**MATERIAL TO PROCESS:**
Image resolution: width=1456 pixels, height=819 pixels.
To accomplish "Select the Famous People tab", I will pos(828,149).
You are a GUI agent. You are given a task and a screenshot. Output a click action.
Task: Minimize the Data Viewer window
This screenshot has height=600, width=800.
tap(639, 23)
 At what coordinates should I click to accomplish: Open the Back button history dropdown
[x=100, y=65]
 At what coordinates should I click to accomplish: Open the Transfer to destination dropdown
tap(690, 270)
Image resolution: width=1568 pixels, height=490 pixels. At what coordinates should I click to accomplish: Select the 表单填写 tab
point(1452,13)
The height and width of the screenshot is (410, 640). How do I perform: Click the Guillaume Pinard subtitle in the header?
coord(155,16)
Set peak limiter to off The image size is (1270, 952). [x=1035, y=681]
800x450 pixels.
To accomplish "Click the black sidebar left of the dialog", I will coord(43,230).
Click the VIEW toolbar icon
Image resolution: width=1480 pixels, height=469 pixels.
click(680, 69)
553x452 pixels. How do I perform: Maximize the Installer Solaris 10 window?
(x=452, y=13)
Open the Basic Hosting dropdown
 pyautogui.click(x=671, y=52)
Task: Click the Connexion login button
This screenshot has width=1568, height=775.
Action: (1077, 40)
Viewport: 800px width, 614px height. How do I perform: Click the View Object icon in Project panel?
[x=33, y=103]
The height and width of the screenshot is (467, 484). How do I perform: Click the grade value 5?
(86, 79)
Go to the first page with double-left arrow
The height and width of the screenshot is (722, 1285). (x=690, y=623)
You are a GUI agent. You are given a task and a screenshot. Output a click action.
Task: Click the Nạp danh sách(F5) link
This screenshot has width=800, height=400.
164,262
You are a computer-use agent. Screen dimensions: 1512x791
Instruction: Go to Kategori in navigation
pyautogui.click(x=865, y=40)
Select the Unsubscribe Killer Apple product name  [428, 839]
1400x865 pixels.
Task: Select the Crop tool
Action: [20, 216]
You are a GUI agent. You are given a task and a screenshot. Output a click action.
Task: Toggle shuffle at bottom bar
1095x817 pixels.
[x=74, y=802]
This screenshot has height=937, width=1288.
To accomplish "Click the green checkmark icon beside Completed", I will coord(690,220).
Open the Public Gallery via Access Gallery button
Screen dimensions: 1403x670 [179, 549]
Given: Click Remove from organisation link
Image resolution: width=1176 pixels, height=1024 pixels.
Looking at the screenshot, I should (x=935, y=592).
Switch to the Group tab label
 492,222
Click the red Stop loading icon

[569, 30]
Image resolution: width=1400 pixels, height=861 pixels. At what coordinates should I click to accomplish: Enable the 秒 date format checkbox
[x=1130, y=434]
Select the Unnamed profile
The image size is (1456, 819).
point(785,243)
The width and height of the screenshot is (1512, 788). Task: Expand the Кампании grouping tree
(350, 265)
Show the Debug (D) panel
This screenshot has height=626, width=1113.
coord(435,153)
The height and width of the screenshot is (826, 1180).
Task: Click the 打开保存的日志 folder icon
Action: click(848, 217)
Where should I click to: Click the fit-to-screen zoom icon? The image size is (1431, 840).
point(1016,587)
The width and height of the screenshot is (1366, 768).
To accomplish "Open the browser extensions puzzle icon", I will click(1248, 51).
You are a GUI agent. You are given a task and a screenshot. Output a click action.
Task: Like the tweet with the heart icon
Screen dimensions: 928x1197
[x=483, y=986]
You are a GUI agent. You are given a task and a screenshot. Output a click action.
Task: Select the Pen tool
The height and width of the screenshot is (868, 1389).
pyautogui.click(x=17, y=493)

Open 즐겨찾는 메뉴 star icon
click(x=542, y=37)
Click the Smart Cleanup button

**WRITTEN INSTRUCTION:**
Reproduce every one of the entries above word for word, with no changes.

**RESULT OF THIS EXERCISE:**
Image resolution: width=1456 pixels, height=819 pixels.
To accomplish "Select the Famous People tab", I will pos(828,149).
You are a GUI agent. You are given a task and a screenshot. Output a click action.
Task: Minimize the Data Viewer window
This screenshot has height=600, width=800.
tap(639, 23)
 At what coordinates should I click to accomplish: Open the Back button history dropdown
[x=100, y=65]
 At what coordinates should I click to accomplish: Open the Transfer to destination dropdown
tap(690, 270)
Image resolution: width=1568 pixels, height=490 pixels. At what coordinates should I click to accomplish: Select the 表单填写 tab
point(1452,13)
The height and width of the screenshot is (410, 640). How do I perform: Click the Guillaume Pinard subtitle in the header?
coord(155,16)
Set peak limiter to off The image size is (1270, 952). [x=1035, y=681]
800x450 pixels.
To accomplish "Click the black sidebar left of the dialog", I will coord(43,230).
Click the VIEW toolbar icon
Image resolution: width=1480 pixels, height=469 pixels.
click(680, 69)
553x452 pixels. How do I perform: Maximize the Installer Solaris 10 window?
(x=452, y=13)
Open the Basic Hosting dropdown
 pyautogui.click(x=671, y=52)
Task: Click the Connexion login button
This screenshot has width=1568, height=775.
Action: (1077, 40)
Viewport: 800px width, 614px height. How do I perform: Click the View Object icon in Project panel?
[x=33, y=103]
The height and width of the screenshot is (467, 484). How do I perform: Click the grade value 5?
(86, 79)
Go to the first page with double-left arrow
The height and width of the screenshot is (722, 1285). (x=690, y=623)
You are a GUI agent. You are given a task and a screenshot. Output a click action.
Task: Click the Nạp danh sách(F5) link
This screenshot has width=800, height=400.
164,262
You are a computer-use agent. Screen dimensions: 1512x791
Instruction: Go to Kategori in navigation
pyautogui.click(x=865, y=40)
Select the Unsubscribe Killer Apple product name  [428, 839]
1400x865 pixels.
Task: Select the Crop tool
Action: [20, 216]
You are a GUI agent. You are given a task and a screenshot. Output a click action.
Task: Toggle shuffle at bottom bar
1095x817 pixels.
[x=74, y=802]
This screenshot has height=937, width=1288.
To accomplish "Click the green checkmark icon beside Completed", I will coord(690,220).
Open the Public Gallery via Access Gallery button
Screen dimensions: 1403x670 [179, 549]
Given: Click Remove from organisation link
Image resolution: width=1176 pixels, height=1024 pixels.
Looking at the screenshot, I should (x=935, y=592).
Switch to the Group tab label
 492,222
Click the red Stop loading icon

[569, 30]
Image resolution: width=1400 pixels, height=861 pixels. At what coordinates should I click to accomplish: Enable the 秒 date format checkbox
[x=1130, y=434]
Select the Unnamed profile
The image size is (1456, 819).
point(785,243)
The width and height of the screenshot is (1512, 788). Task: Expand the Кампании grouping tree
(350, 265)
Show the Debug (D) panel
This screenshot has height=626, width=1113.
coord(435,153)
The height and width of the screenshot is (826, 1180).
Task: Click the 打开保存的日志 folder icon
Action: click(848, 217)
Where should I click to: Click the fit-to-screen zoom icon? The image size is (1431, 840).
point(1016,587)
The width and height of the screenshot is (1366, 768).
To accomplish "Open the browser extensions puzzle icon", I will click(1248, 51).
You are a GUI agent. You are given a task and a screenshot. Output a click action.
Task: Like the tweet with the heart icon
Screen dimensions: 928x1197
[x=483, y=986]
You are a GUI agent. You are given a task and a screenshot. Output a click action.
Task: Select the Pen tool
The height and width of the screenshot is (868, 1389).
pyautogui.click(x=17, y=493)

Open 즐겨찾는 메뉴 star icon
click(x=542, y=37)
Click the Smart Cleanup button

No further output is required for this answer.